::: Data to examine
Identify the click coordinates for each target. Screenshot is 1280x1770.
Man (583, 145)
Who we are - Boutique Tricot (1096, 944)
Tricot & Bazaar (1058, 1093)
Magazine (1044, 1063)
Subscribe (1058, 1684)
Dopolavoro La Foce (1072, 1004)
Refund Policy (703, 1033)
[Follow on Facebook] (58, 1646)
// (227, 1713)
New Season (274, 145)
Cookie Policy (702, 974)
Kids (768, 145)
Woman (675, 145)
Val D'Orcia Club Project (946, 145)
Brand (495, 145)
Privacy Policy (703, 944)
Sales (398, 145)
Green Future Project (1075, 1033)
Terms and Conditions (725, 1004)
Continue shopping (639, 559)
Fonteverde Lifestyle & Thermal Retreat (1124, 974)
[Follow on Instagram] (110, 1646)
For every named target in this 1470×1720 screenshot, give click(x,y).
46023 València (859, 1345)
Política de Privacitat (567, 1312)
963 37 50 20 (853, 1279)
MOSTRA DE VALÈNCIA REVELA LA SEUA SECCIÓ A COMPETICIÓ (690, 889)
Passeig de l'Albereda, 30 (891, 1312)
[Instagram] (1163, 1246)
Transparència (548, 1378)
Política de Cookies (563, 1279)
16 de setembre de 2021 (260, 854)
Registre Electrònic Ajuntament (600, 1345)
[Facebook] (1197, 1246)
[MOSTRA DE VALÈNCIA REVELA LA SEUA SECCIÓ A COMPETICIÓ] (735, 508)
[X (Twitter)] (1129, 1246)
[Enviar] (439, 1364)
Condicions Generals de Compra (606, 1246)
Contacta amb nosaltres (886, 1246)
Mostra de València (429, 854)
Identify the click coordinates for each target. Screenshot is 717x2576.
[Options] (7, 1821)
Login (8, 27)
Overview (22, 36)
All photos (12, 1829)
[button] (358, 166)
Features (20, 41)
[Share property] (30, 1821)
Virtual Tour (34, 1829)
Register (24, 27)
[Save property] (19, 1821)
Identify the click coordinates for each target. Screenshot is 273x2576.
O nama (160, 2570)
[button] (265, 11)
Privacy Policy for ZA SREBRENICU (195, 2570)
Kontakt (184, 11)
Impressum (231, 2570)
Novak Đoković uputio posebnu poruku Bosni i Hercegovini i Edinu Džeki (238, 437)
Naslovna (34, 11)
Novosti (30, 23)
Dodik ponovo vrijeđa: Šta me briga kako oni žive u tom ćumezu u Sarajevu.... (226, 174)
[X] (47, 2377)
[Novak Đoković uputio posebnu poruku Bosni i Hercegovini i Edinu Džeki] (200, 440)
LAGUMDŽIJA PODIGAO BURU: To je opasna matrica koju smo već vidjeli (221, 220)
::::::
» **Goal of the exercise**: Copy out every line of the data in which the word "Hercegovini" is found.

» **Solved problem**:
Novak Đoković uputio posebnu poruku Bosni i Hercegovini i Edinu Džeki (238, 437)
[Novak Đoković uputio posebnu poruku Bosni i Hercegovini i Edinu Džeki] (200, 440)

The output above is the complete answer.